[Pixel coordinate grounding data]
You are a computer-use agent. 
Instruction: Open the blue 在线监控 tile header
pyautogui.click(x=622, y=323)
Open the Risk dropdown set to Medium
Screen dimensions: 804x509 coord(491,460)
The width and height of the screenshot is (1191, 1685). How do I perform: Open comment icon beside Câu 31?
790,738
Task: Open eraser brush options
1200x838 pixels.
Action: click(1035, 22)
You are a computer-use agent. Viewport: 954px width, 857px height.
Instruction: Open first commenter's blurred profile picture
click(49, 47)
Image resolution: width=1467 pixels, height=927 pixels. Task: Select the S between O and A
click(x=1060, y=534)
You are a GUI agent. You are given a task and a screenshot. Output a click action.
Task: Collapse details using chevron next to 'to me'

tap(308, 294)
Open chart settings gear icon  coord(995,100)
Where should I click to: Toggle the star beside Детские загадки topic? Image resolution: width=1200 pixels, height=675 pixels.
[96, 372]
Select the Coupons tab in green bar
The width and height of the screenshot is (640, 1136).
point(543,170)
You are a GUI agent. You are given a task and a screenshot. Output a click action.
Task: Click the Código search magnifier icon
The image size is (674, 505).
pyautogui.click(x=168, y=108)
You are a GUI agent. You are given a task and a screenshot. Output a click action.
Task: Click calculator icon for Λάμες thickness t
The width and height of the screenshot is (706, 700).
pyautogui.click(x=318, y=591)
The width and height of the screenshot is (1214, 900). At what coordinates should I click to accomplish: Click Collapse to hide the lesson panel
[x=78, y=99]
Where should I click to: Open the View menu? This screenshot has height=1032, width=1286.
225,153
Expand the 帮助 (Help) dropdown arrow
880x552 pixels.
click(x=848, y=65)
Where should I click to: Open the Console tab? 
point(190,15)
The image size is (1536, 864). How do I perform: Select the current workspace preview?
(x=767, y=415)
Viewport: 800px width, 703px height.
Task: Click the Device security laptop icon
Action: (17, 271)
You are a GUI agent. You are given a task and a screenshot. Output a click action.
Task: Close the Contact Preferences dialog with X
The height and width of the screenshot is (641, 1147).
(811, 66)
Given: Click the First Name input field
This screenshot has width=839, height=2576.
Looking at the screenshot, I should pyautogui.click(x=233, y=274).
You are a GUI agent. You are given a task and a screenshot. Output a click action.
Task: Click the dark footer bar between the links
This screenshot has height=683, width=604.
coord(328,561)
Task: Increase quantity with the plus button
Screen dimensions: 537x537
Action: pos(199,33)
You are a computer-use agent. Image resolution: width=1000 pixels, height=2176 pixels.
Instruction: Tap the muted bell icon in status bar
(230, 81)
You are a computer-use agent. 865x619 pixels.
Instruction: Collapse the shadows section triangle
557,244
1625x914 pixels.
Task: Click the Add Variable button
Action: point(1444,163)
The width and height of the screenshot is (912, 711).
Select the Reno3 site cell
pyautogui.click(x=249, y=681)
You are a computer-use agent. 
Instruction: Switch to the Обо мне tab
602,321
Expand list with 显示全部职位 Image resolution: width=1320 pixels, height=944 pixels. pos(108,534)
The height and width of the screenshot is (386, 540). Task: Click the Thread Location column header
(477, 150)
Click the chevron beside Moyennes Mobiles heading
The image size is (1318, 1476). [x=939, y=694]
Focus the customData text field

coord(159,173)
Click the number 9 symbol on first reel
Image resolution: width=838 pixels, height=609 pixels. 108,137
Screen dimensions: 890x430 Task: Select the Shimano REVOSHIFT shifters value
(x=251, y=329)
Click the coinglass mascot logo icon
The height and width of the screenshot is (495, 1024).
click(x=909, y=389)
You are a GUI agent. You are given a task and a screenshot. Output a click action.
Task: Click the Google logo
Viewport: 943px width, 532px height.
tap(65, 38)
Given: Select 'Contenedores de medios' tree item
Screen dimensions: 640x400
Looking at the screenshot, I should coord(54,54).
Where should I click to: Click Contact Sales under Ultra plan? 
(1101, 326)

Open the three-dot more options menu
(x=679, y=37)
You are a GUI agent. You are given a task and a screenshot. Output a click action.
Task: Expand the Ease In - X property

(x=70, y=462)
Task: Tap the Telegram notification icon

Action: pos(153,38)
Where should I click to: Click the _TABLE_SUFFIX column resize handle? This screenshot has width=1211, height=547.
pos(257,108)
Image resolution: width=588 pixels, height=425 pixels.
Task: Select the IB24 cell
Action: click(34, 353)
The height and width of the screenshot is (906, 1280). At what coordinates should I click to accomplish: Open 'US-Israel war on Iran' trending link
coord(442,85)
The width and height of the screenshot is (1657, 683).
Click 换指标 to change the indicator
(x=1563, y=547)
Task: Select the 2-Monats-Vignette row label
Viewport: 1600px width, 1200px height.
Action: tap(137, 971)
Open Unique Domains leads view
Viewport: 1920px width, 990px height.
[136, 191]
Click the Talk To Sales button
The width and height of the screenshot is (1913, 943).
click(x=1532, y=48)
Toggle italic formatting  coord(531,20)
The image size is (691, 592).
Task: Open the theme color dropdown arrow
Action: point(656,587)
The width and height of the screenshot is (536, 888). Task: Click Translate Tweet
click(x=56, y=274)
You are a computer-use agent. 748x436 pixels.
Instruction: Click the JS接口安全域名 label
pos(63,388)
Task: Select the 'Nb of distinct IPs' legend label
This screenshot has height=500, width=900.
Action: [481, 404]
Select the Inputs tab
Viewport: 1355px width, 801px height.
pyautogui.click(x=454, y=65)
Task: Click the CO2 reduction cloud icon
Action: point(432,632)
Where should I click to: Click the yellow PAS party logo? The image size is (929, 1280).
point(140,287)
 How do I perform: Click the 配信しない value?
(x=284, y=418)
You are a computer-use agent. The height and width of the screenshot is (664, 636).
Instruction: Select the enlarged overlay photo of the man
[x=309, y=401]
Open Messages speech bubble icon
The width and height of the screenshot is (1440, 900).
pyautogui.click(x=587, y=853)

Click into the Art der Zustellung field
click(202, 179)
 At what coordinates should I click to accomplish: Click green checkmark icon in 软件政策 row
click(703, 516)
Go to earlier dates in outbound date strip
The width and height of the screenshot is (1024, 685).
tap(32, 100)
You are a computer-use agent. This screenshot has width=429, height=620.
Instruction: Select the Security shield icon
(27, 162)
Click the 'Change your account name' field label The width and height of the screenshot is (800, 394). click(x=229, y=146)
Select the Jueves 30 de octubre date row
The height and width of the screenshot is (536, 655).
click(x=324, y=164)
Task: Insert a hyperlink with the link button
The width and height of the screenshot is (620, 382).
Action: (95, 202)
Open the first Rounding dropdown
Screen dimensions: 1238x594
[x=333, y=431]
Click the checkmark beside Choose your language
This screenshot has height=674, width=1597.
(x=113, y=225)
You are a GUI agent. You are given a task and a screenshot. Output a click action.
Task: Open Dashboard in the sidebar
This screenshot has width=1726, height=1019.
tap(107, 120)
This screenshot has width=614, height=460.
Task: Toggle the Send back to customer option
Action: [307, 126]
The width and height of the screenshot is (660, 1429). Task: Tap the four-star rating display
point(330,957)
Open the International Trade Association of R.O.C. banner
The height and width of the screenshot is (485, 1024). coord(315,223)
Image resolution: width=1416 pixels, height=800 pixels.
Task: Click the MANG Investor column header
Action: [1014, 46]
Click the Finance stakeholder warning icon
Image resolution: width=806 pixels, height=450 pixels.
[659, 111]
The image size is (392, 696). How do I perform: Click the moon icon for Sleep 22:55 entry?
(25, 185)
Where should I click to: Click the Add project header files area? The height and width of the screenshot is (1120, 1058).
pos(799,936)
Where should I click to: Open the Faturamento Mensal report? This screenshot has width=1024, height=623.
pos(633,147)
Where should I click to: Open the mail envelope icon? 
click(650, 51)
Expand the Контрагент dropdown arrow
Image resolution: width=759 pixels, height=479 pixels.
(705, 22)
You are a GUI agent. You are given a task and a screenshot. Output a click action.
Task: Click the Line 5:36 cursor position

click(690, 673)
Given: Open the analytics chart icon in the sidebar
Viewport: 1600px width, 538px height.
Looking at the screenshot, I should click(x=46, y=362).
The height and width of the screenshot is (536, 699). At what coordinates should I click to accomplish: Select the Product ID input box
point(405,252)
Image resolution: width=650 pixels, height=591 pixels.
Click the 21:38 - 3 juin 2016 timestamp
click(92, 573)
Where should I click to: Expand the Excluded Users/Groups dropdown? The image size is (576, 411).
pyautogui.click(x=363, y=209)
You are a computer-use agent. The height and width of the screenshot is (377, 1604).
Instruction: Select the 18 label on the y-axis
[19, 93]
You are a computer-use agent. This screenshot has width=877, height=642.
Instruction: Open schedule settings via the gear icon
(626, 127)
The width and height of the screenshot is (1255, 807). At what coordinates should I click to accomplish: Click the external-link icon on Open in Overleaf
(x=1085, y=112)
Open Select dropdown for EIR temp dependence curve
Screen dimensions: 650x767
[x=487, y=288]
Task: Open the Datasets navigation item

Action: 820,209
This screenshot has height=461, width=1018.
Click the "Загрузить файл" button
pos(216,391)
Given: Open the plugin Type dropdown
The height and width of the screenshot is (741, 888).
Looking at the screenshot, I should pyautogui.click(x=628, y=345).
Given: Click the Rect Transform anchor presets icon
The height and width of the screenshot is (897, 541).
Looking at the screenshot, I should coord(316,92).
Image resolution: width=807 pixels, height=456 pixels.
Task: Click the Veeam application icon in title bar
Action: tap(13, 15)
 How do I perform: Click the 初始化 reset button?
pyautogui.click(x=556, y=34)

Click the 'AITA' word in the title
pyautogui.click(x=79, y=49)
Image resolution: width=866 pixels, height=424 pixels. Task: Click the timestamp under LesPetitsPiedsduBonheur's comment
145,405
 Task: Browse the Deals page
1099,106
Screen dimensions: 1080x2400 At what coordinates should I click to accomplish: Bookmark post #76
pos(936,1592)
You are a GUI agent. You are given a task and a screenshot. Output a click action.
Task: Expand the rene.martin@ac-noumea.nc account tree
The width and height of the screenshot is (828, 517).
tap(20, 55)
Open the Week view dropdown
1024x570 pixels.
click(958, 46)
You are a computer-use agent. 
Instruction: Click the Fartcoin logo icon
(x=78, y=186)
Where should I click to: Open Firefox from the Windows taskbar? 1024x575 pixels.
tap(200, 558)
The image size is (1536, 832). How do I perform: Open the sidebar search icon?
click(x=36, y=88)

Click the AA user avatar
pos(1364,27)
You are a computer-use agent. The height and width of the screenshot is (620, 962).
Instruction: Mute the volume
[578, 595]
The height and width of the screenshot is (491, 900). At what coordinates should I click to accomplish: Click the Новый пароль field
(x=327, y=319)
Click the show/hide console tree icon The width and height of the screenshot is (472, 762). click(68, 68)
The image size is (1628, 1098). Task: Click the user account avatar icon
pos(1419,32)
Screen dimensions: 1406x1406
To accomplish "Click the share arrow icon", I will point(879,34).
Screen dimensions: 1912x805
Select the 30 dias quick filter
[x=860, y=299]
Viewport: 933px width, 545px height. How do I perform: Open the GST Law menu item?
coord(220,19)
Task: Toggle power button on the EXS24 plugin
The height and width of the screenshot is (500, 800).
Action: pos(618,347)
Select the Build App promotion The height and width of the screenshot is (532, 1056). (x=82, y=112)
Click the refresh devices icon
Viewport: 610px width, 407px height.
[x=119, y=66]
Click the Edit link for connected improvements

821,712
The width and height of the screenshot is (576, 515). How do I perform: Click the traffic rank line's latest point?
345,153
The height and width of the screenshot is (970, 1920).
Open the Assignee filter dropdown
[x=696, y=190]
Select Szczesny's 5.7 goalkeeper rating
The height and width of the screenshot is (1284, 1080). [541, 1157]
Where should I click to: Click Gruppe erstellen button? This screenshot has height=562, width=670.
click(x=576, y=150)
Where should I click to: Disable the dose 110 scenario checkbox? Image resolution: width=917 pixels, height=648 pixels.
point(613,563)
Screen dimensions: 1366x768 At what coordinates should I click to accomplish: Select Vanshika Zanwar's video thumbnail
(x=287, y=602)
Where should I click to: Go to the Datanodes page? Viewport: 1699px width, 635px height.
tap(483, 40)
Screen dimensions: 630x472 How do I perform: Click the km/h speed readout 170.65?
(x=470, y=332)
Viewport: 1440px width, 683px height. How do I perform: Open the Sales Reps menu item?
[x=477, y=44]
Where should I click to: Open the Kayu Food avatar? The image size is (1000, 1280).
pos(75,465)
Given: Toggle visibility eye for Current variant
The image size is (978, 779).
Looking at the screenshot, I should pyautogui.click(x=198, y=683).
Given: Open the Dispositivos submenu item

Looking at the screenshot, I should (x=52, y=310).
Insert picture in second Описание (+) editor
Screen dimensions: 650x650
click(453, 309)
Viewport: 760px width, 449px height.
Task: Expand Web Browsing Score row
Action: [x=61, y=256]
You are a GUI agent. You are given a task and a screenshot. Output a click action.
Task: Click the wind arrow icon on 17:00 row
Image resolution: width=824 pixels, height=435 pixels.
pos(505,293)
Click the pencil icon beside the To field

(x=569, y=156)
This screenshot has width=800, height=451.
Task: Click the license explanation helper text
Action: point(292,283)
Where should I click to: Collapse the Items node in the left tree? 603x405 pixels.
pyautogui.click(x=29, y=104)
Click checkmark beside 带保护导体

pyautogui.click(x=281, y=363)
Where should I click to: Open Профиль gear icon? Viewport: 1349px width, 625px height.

Action item: Here the output must be the lines above from the line with "Task: Toggle power button on the EXS24 plugin" to the line with "Task: Click the wind arrow icon on 17:00 row", both included, duplicated word for word and nothing else.

Task answer:
Task: Toggle power button on the EXS24 plugin
The height and width of the screenshot is (500, 800).
Action: pos(618,347)
Select the Build App promotion The height and width of the screenshot is (532, 1056). (x=82, y=112)
Click the refresh devices icon
Viewport: 610px width, 407px height.
[x=119, y=66]
Click the Edit link for connected improvements

821,712
The width and height of the screenshot is (576, 515). How do I perform: Click the traffic rank line's latest point?
345,153
The height and width of the screenshot is (970, 1920).
Open the Assignee filter dropdown
[x=696, y=190]
Select Szczesny's 5.7 goalkeeper rating
The height and width of the screenshot is (1284, 1080). [541, 1157]
Where should I click to: Click Gruppe erstellen button? This screenshot has height=562, width=670.
click(x=576, y=150)
Where should I click to: Disable the dose 110 scenario checkbox? Image resolution: width=917 pixels, height=648 pixels.
point(613,563)
Screen dimensions: 1366x768 At what coordinates should I click to accomplish: Select Vanshika Zanwar's video thumbnail
(x=287, y=602)
Where should I click to: Go to the Datanodes page? Viewport: 1699px width, 635px height.
tap(483, 40)
Screen dimensions: 630x472 How do I perform: Click the km/h speed readout 170.65?
(x=470, y=332)
Viewport: 1440px width, 683px height. How do I perform: Open the Sales Reps menu item?
[x=477, y=44]
Where should I click to: Open the Kayu Food avatar? The image size is (1000, 1280).
pos(75,465)
Given: Toggle visibility eye for Current variant
The image size is (978, 779).
Looking at the screenshot, I should pyautogui.click(x=198, y=683).
Given: Open the Dispositivos submenu item

Looking at the screenshot, I should (x=52, y=310).
Insert picture in second Описание (+) editor
Screen dimensions: 650x650
click(453, 309)
Viewport: 760px width, 449px height.
Task: Expand Web Browsing Score row
Action: [x=61, y=256]
You are a GUI agent. You are given a task and a screenshot. Output a click action.
Task: Click the wind arrow icon on 17:00 row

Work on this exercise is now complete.